Undergrad ML4T Software Setup

From Quantitative Analysis Software Courses
Jump to navigation Jump to search

Notice

Due to issues with code distribution directly from a git repo, projects and data will be distributed via zip file from this wiki. A zip file containing the grading script and any template code or data will be linked off of each assignment's individual wiki page. A zip file containing the grading and util modules, as well as the data and the first project, is available here: Media:CS4646 Spr18.zip. The instructions on running the test scripts provided below still applies.

Overview

Most of the projects in this class will be graded automatically. As of the summer 2017 semester, we are providing the grading scripts with the template code for each of the projects, so that students can test their code to make sure they are API compatible. Georgia Tech also provides access to four servers that have been configured to be identical to the grading environment, specifically in terms of operating system and library versions. Since these servers have already been configured with all necessary libraries, setup has been greatly simplified.

Important Notes

  • Your code MUST run properly on the Georgia Tech provided servers, and your code must be submitted to T-square. If you do not test your code on the provided machines it may not run correctly when we test it. If your code fails to run on the provided servers, you will not get credit for the assignment. So it is very important that you ensure that you have access to, and that your code runs correctly on, these machines.
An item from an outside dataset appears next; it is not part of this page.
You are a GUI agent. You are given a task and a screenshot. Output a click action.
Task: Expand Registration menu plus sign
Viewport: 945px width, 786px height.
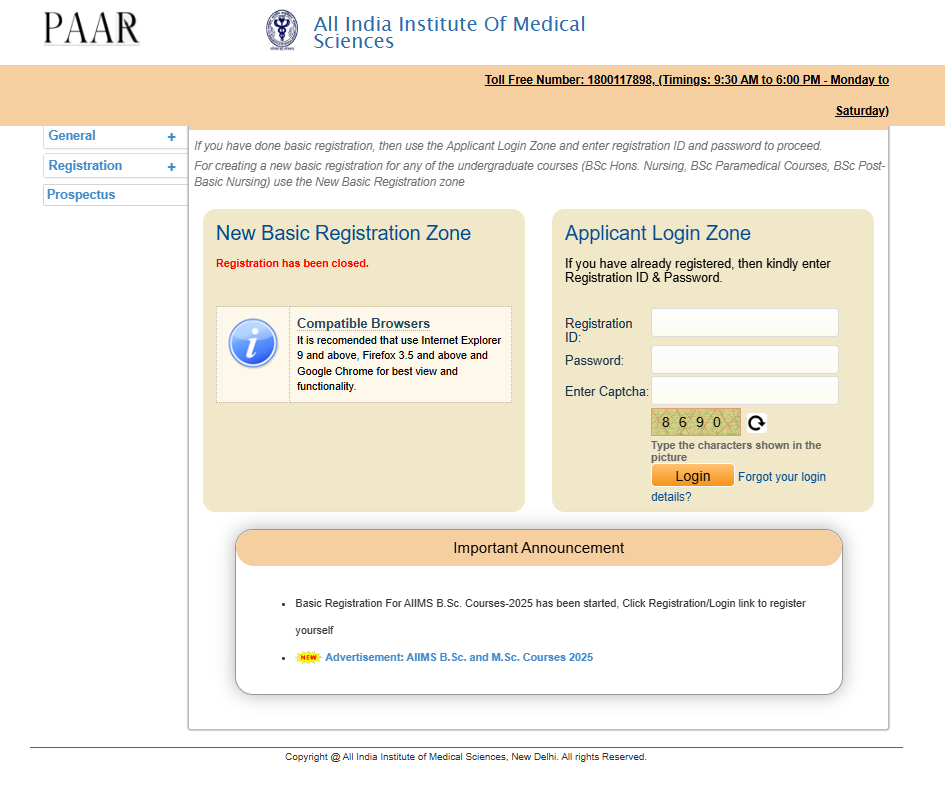(x=171, y=167)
If you would like to develop on your personal machine and are comfortable installing libraries by hand, you can follow the instructions here: ML4T_Software_Installation. Note that these instructions are from an earlier version of the graduate class, but should work reasonably well.
  • We use a specific, static dataset for this course, which is provided as part of the repository detailed below. If you download your own data from Yahoo (or elsewhere), you will get wrong answers on assignments.
  • We reserve the right to modify the grading script while maintaining API compatibility with what is described on the project pages. This includes modifying or withholding test cases, changing point values to match the given rubric, and changing timeout limits to accommodate grading deadlines. The scripts are provided as a convenience to help students avoid common pitfalls or mistakes, and are intended to be used as a sanity check. Passing all tests does not guarantee full credit on the assignment, and should be considered a necessary but not sufficient condition for completing an assignment.
  • Using github.gatech.edu to back up your work is a very good idea which we encourage, however make sure that you do not make your solutions to the assignments public. It's easy to accidentally do this, so please be careful:
    • Do not put your solutions in a public repository. Repositories on github.com are public by default. The Georgia Tech github, github.gatech.edu, provides the same interface and allows for free private repos for students.
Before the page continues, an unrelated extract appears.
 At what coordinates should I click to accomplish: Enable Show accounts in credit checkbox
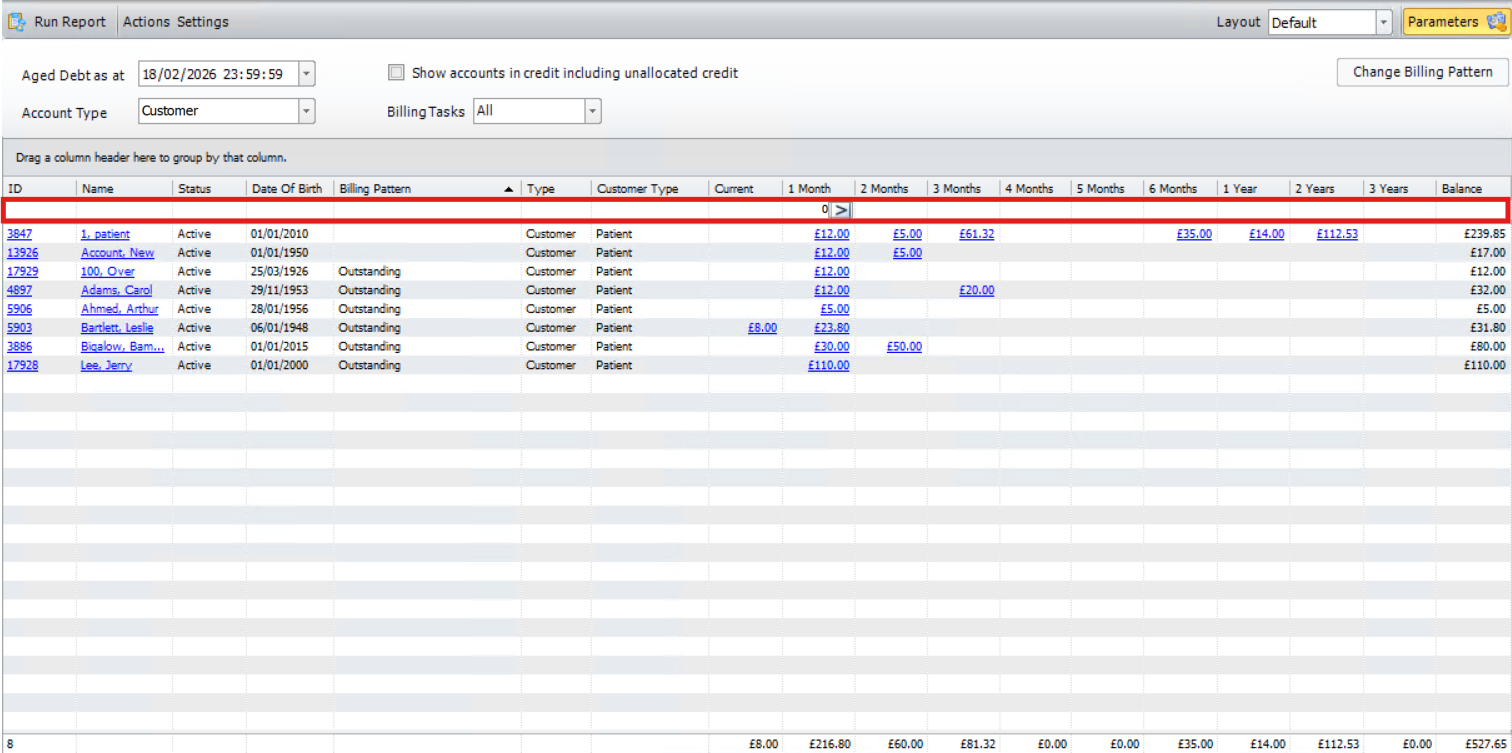(397, 73)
Access to machines at Georgia Tech

There are 4 machines that will be accessible to students enrolled in the ML4T class via ssh. These machines may not be available until the second week of class; we will make an announcement once they are ready, and if at that time you are still unable to log in, please contact us. If you are using a Unix based operating system, such as Ubuntu or Mac OS X, you already have an ssh client, and you can connect to one of the servers by opening up a terminal and typing:

xhost +
ssh -X gtname@buffet0X.cc.gatech.edu

replacing the X in buffet0X with 1-4, as detailed below. You will then be asked for your password and be logged in. Windows users may have to install an ssh client such as putty. In order to distribute workload across the machines, please use the specific machines as follows:

  • buffet01.cc.gatech.edu if your last name begins with A-G
  • buffet02.cc.gatech.edu if your last name begins with H-N
  • buffet03.cc.gatech.edu if your last name begins with O-U
  • buffet04.cc.gatech.edu if your last name begins with V-Z

These machines use your GT login credentials.
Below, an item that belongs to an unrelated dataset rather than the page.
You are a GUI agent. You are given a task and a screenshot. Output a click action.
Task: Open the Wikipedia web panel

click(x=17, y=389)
The xhost command and the -X argument to ssh are only necessary if you want to interactively draw plots directly to your screen while running code remotely on buffet. If you have any problems doing this, just forgo xhost and the -X argument and instead plot to a file using the Agg backend of matplotlib and the savefig() function. These require no "screen" access.

NOTE: We reserve the right to limit login access or terminate processes to avoid resource contention during grading, although we will endeavor to limit such interruptions.


Running the grading scripts

The directory structure you receive contains the grading scripts, data, and template code for all assignments (eventually). To complete the assignments you'll need to modify the templates according to the assignment description. You can do this on the buffet0X machines directly using a text editor such as gedit, nano, or vim. Or you can copy the file to your local machine, edit them in your favorite text editor or IDE, and upload them back to the server. Make sure to test run your code on the server after making changes to catch any typos or other bugs.

To test your code, you'll need to set up your PYTHONPATH to include the grading module and the utility module util.py, which are both one directory up from the project directories. Here's an example of how to run the grading script for the first assignment:

PYTHONPATH=../:. python grade_analysis.py

which assumes you're typing from the folder <ZIP_DIRECTORY>/assess_portfolio/. This will print out a lot of information, and will also produce two text files: points.txt and comments.txt, which summarize the output, including any errors or failed test cases.